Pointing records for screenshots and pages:
══════════
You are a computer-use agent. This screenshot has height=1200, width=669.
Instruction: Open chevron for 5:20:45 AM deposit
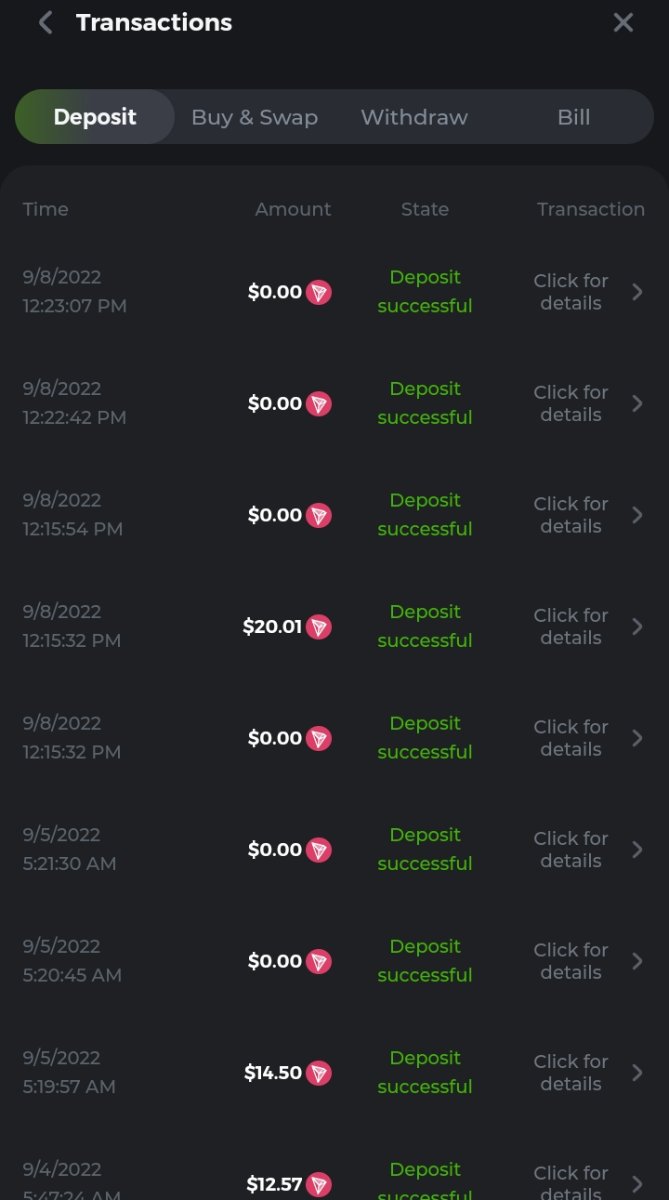(x=638, y=961)
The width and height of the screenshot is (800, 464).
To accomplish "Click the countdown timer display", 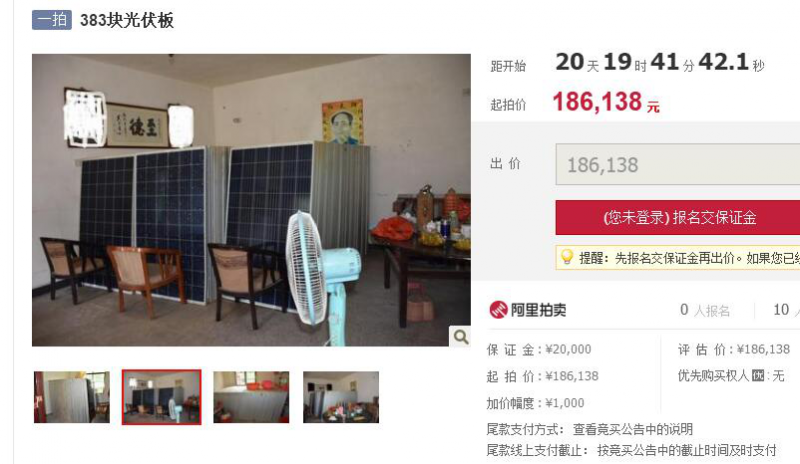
══════════
• Exercise:
Copy the records word for word, from the line with "The width and" through the end of the records, and leave the pictures out of your answer.

• Full answer:
The width and height of the screenshot is (800, 464).
To accomplish "Click the countdown timer display", 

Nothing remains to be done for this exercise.